Transforming Growth Factor Beta1-Induced Pericellular Collagenolysis is Controlled Through Differential Regulation of Membrane-Type 1 Matrix Metalloproteinase Activity by Extracellular Signal-Regulated Kinase 1-2 and p38 Mitogen-Activated Protein Kinase.

Acquisition of matrix metalloproteinase-2 (MMP-2) activity is temporally associated with increased migration and invasiveness of cancer cells. ProMMP-2 activation requires multimolecular complex assembly involving proMMP-2,membrane type 1-MMP (MT1-MMP,MMP-14),and tissue inhibitor of metalloproteinases-2 (TIMP-2).
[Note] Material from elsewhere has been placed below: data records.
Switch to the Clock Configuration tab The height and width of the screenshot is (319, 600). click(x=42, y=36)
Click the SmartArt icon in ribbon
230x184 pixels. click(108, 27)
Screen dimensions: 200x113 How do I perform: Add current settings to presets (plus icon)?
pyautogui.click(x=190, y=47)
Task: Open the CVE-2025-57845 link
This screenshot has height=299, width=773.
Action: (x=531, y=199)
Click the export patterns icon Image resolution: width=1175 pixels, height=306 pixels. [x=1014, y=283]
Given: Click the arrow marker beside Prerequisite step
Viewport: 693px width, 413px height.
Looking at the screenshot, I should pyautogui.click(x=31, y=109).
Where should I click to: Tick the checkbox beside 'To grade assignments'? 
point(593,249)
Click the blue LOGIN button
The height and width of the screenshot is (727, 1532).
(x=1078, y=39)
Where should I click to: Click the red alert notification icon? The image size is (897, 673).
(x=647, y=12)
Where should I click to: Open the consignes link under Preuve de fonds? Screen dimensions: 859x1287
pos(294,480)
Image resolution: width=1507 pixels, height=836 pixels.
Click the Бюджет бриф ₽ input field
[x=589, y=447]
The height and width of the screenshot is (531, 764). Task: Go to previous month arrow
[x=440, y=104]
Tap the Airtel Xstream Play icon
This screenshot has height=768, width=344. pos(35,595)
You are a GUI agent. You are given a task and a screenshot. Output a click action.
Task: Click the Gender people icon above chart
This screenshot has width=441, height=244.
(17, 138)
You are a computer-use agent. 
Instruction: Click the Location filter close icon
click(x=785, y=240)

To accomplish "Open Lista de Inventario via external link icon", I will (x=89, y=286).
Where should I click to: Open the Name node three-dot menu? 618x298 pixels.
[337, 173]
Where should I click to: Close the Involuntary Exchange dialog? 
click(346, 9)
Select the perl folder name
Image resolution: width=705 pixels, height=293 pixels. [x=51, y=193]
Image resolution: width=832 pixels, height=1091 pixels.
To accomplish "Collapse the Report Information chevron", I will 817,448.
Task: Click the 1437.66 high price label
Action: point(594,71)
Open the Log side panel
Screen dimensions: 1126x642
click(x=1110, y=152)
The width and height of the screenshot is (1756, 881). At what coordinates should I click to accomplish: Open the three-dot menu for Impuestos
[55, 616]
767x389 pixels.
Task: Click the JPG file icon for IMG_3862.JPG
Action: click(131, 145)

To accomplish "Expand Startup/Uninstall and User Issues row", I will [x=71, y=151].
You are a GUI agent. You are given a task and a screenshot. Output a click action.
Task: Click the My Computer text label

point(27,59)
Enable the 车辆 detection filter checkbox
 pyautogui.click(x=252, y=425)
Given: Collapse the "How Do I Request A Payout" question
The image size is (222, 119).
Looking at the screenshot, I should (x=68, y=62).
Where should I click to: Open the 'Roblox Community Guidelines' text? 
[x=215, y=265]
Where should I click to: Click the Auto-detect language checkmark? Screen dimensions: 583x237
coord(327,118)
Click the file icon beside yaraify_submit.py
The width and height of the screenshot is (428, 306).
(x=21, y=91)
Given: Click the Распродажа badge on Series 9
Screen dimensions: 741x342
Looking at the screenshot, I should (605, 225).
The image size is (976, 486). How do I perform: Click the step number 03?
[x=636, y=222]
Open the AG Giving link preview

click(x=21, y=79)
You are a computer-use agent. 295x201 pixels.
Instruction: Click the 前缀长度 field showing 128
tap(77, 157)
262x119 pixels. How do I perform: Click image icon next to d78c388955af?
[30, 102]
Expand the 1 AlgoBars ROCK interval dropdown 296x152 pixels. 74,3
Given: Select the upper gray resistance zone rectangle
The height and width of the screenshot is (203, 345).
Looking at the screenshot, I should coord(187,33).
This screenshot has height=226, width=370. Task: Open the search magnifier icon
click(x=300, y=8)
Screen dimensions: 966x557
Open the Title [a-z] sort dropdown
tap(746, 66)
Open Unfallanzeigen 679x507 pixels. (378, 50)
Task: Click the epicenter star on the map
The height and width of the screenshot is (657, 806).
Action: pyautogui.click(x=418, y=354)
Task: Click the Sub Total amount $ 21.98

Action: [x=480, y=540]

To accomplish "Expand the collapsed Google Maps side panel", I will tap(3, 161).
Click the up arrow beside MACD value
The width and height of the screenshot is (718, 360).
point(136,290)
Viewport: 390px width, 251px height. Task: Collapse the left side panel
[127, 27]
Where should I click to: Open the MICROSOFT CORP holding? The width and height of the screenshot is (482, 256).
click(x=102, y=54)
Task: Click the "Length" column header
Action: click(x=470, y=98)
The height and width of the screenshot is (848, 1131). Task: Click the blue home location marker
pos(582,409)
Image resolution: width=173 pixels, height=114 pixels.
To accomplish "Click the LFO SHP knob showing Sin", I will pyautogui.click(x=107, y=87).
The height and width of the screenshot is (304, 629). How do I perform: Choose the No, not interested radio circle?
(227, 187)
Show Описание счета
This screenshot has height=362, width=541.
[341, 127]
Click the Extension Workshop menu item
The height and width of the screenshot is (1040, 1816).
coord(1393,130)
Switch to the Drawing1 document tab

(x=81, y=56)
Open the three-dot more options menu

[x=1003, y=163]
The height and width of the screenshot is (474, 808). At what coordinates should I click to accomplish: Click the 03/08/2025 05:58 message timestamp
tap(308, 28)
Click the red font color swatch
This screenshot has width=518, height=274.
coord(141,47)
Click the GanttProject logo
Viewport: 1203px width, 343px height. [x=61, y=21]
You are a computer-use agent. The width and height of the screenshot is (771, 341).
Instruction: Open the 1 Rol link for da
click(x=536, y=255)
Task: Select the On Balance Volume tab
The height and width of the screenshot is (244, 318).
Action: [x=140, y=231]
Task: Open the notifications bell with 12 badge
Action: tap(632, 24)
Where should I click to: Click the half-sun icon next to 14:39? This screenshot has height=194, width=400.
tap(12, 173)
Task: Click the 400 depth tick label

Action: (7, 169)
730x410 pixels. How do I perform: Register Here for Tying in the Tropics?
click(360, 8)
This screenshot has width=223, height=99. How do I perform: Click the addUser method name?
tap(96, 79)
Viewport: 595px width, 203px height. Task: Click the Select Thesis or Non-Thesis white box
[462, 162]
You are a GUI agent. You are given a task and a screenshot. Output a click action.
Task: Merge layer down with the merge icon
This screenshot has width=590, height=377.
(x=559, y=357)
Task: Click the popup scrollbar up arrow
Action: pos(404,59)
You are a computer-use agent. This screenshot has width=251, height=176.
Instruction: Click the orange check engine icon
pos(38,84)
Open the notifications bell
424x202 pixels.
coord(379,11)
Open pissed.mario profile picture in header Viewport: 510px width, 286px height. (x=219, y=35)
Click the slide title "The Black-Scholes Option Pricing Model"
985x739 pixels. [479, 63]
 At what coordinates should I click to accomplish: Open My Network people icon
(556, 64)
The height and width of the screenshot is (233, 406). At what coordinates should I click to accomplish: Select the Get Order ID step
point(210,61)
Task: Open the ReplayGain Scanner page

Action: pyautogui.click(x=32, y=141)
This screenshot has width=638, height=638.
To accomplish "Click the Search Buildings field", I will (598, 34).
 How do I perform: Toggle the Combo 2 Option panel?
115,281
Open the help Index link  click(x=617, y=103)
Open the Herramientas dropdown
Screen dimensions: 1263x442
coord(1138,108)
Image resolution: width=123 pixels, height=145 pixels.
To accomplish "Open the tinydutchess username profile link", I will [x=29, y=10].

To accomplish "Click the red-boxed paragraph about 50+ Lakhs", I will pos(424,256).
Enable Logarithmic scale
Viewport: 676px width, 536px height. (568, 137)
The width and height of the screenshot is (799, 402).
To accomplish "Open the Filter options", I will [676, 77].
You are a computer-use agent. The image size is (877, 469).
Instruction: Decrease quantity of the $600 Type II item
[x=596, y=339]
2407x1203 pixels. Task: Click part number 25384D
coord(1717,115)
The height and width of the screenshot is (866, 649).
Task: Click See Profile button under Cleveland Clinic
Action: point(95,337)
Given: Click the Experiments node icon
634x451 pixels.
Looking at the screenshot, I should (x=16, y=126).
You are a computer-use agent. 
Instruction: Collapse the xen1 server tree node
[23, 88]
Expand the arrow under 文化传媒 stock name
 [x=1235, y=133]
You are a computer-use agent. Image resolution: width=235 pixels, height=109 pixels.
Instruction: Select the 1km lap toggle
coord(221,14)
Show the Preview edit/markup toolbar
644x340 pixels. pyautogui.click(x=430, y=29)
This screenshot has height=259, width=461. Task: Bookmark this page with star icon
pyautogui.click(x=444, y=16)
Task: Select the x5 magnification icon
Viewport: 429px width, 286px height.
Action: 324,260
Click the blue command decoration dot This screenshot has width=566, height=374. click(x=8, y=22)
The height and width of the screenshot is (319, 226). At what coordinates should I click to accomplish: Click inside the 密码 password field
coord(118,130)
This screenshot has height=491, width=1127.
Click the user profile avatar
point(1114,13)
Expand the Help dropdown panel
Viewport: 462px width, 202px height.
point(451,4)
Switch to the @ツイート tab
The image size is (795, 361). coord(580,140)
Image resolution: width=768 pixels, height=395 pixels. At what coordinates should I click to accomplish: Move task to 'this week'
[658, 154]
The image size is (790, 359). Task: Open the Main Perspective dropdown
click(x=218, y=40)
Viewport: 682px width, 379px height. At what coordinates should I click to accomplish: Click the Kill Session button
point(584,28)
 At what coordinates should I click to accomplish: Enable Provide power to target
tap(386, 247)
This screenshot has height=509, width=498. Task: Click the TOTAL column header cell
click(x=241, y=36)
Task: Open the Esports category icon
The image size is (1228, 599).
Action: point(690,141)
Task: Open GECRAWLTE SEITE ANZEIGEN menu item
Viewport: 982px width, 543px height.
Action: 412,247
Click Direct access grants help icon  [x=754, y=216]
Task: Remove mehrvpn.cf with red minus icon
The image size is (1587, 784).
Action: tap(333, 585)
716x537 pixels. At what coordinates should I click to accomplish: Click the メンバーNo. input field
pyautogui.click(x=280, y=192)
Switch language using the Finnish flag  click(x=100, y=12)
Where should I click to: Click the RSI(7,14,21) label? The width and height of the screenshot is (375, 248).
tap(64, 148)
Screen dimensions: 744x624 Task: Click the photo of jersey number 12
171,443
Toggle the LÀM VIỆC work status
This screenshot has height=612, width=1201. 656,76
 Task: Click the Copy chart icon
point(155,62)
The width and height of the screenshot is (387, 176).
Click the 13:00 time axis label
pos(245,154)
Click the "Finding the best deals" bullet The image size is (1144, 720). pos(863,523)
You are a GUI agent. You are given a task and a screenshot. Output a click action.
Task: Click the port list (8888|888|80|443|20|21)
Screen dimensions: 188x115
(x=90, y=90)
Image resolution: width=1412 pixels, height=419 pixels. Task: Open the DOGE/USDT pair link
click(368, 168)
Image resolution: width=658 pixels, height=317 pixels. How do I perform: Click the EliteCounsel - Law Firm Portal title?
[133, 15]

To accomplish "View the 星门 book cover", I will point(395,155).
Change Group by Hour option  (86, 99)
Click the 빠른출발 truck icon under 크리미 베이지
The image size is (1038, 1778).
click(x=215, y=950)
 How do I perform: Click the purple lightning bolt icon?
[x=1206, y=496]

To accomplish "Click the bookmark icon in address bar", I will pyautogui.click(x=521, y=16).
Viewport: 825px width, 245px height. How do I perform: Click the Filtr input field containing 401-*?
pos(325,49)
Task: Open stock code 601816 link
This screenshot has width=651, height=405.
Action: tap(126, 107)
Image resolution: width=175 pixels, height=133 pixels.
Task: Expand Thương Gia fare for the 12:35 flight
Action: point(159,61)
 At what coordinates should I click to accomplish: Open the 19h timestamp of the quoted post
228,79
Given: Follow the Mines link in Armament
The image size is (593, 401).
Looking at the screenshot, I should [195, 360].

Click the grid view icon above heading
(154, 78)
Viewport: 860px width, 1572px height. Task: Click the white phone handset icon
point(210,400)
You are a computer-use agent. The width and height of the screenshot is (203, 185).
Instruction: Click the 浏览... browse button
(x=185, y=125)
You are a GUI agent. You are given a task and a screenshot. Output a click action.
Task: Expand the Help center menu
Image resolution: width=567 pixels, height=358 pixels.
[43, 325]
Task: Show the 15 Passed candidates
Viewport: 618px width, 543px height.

Because transforming growth factor-beta1 (TGF-beta1) promotes tumor invasion in advanced squamous cell carcinomas,the role of TGF-beta1 in the regulation of MMP activity in a cellular model of invasive oral squamous cell carcinoma was examined. Treatment of oral squamous cell carcinoma cells with TGF-beta1 promoted MMP-dependent cell scattering and collagen invasion,increased expression of MMP-2 and MT1-MMP,and enhanced MMP-2 activation. TGF-beta1 induced concomitant activation of ERK1/2 and p38 MAPK,and kinase inhibition studies revealed a negative regulatory role for ERK1/2 in modulating acquisition of MMP-2 activity. Thus,a reciprocal effect on proMMP-2 activation was observed whereupon blocking ERK1/2 phosphorylation promoted proMMP-2 activation and MT1-MMP activity,whereas inhibiting p38 MAPK activity decreased proteolytic potential. The cellular mechanism for the control of MT1-MMP catalytic activity involved concurrent reciprocal modulation of TIMP-2 expression by ERK1/2 and p38 MAPKs,such that inhibition of ERK1/2 phosphorylation decreased TIMP-2 production,and down-regulation of p38 MAPK activity enhanced TIMP-2 synthesis. Further,p38 MAPK inhibition promoted ERK1/2 phosphorylation,providing additional evidence for cross-talk between MAPK pathways. These observations demonstrate the complex reciprocal effects of ERK1/2 and p38 MAPK in the regulation of MMP activity,which could complicate the use of MAPK-specific inhibitors as therapeutic agents to down-regulate the biologic effects of TGF-beta1 on pericellular collagen degradation and tumor invasion.